Top of Text excerpt

In open hernia repair, the surgeon makes an incision in the groin, moves the hernia back into the abdomen, and reinforces the abdominal wall with stitches. Usually the surgeon also reinforces the weak area with a synthetic mesh or “screen” to provide additional support.
The pancreas is a gland about 6 inches long that is shaped like a thin pear lying on its side. The wider end of the pancreas is called the head, the middle section is called the body, and the narrow end is called the tail. The pancreas lies between the stomach and the spine. The pancreas has two main jobs in the body: To make juices that help digest (break down) food. To make hormones, such as insulin and glucagon, that help control blood sugar levels. Both of these hormones help the body use and store the energy it gets from food.
Thyroidectomy is the surgical removal of all or part of the thyroid. The procedure is often used to treat thyroid cancer.
Pancreatectomy is the removal of all or portions of the pancrease. A pancreatectomy can be total or distal: Total pancreatectomy: This operation removes the whole pancreas, part of the stomach, part of the small intestine, the common bile duct, the gallbladder, the spleen, and nearby lymph nodes. Distal pancreatectomy: Surgery to remove the body and the tail of the pancreas. The spleen may also be removed if cancer has spread to the spleen. Pancreatectomy is often used to treat pancreatic cancer.

Bottom of Text excerpt
Top of Data section

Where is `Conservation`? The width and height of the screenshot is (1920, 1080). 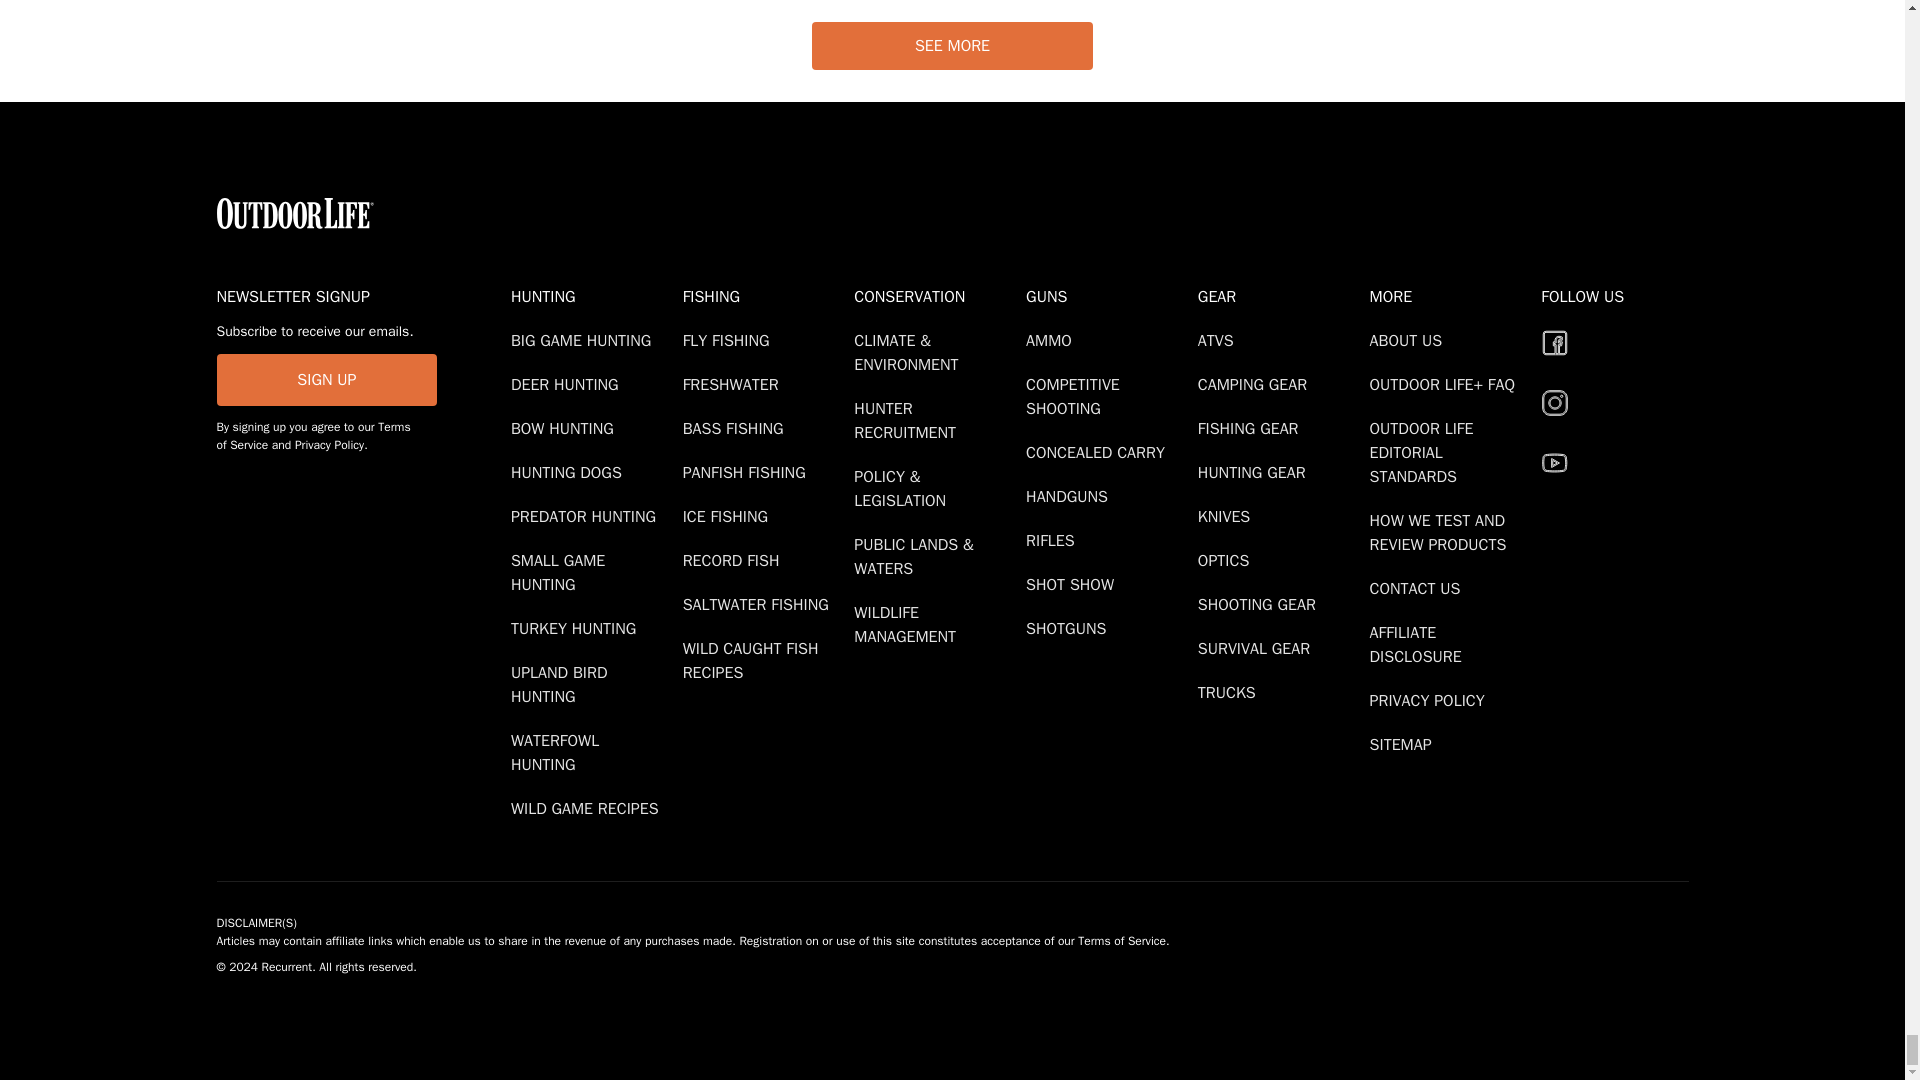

Bottom of Data section

**Exercise brief**
Reproduce the passage on surgical procedures word for word between "Thyroidectomy is the" and "treat pancreatic cancer.", inclusive. The material has nothing to do with the passage on surgical procedures.

**Response for this exercise**
Thyroidectomy is the surgical removal of all or part of the thyroid. The procedure is often used to treat thyroid cancer.
Pancreatectomy is the removal of all or portions of the pancrease. A pancreatectomy can be total or distal: Total pancreatectomy: This operation removes the whole pancreas, part of the stomach, part of the small intestine, the common bile duct, the gallbladder, the spleen, and nearby lymph nodes. Distal pancreatectomy: Surgery to remove the body and the tail of the pancreas. The spleen may also be removed if cancer has spread to the spleen. Pancreatectomy is often used to treat pancreatic cancer.